• **What this task involves**
Can you rewrite the lines from the one with "You are a GUI" up to and including the one with "Action: [x=726, y=540]", changing "click action" to "tap action" and keeping everything else unchanged? Give only those lines and leave out the pictures.
══ The data ══
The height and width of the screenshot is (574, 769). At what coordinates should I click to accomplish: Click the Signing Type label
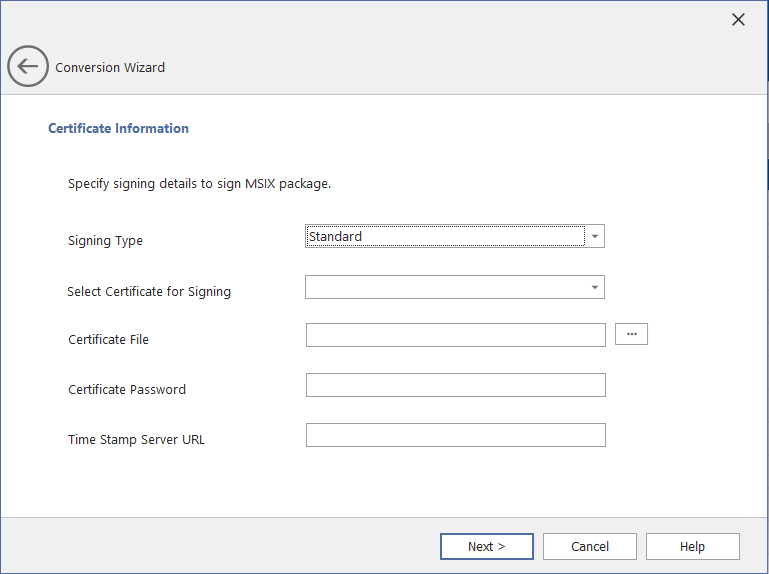click(x=105, y=241)
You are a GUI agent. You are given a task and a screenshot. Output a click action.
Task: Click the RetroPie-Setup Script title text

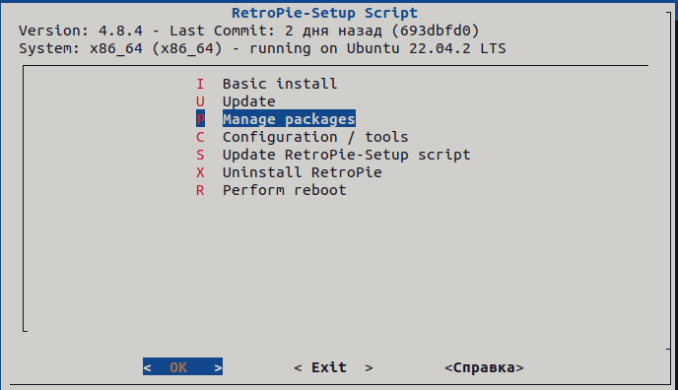pos(325,13)
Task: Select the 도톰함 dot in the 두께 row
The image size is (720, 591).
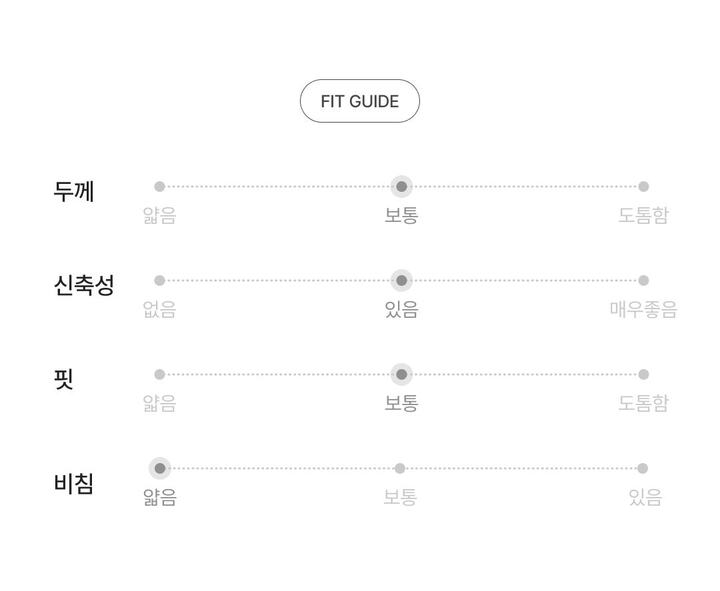Action: [643, 186]
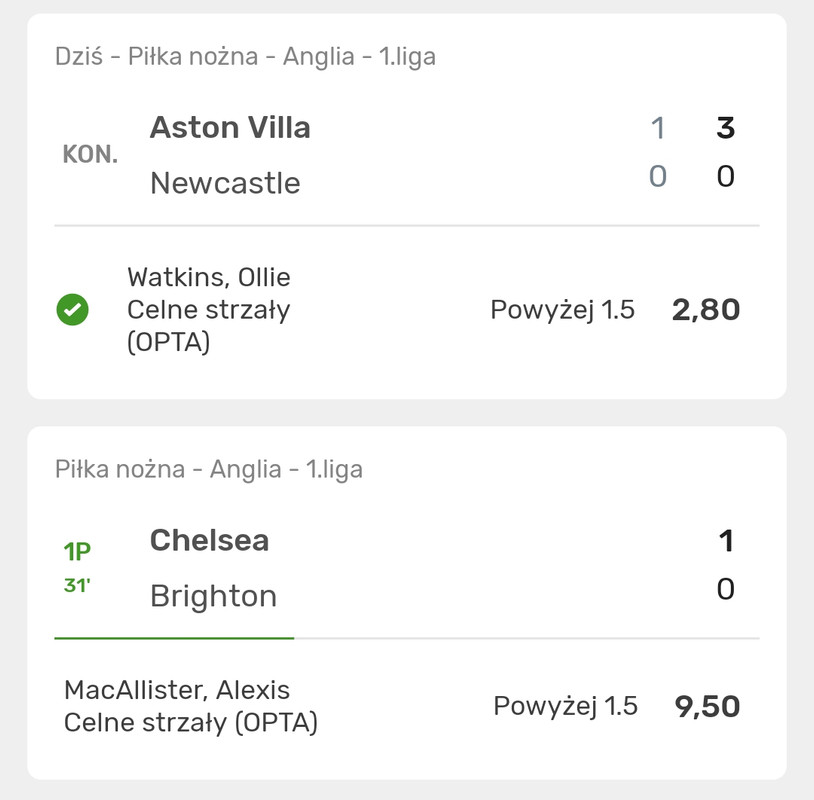
Task: Click Chelsea live score 1
Action: [x=726, y=540]
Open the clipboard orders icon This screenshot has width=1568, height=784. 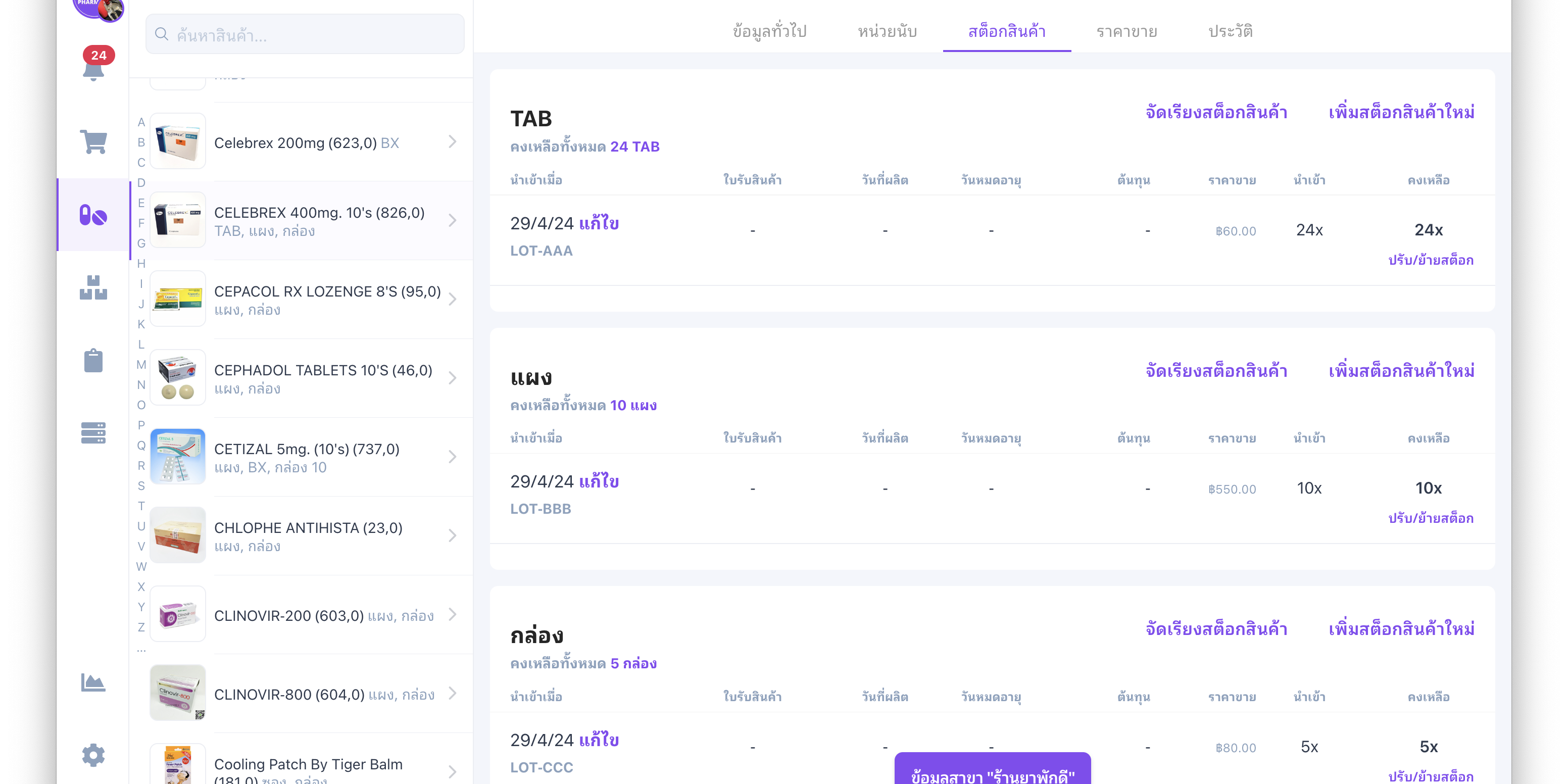click(x=93, y=360)
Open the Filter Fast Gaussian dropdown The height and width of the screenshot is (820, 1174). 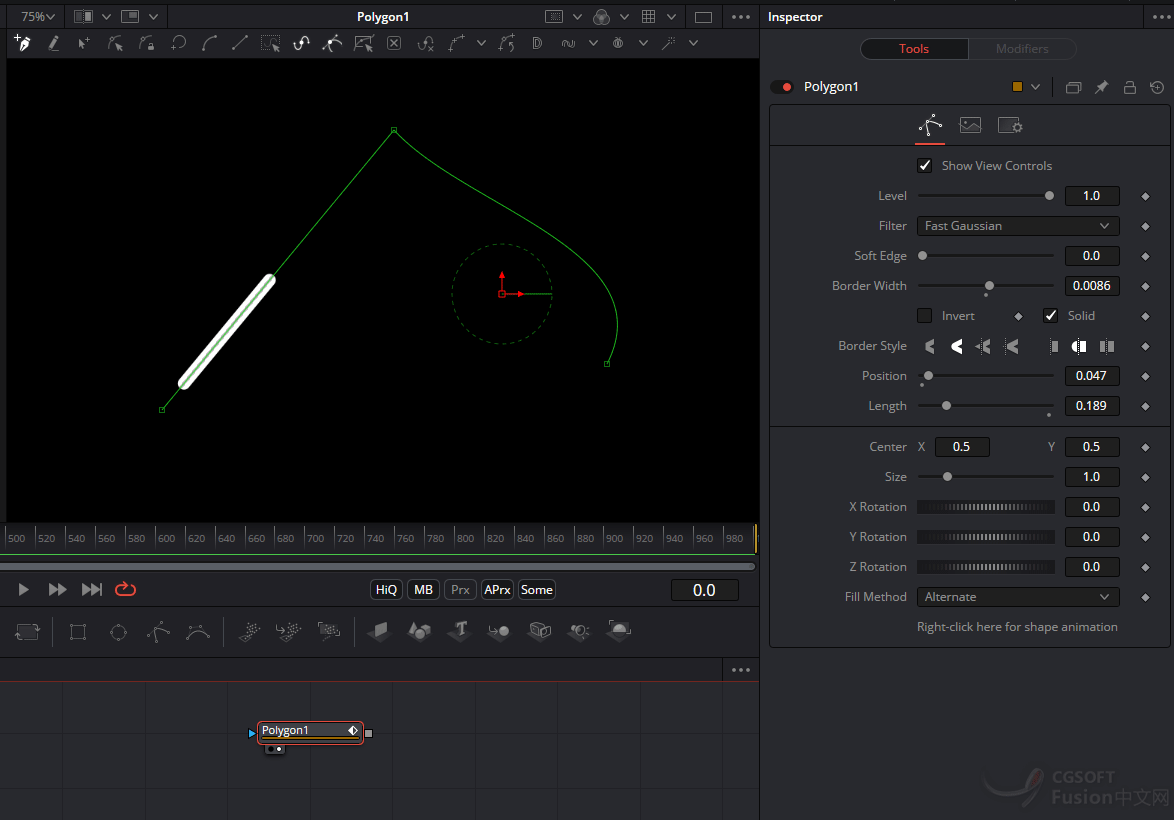click(x=1017, y=226)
═══
• **Worked solution**
You are a GUI agent. You are given a task and a screenshot. Output a tap action.
Task: Click the RetroPie-Setup Script title text

pos(325,13)
Task: Select the 도톰함 dot in the 두께 row
The image size is (720, 591).
Action: [643, 186]
Task: Click Chelsea live score 1
Action: [x=726, y=540]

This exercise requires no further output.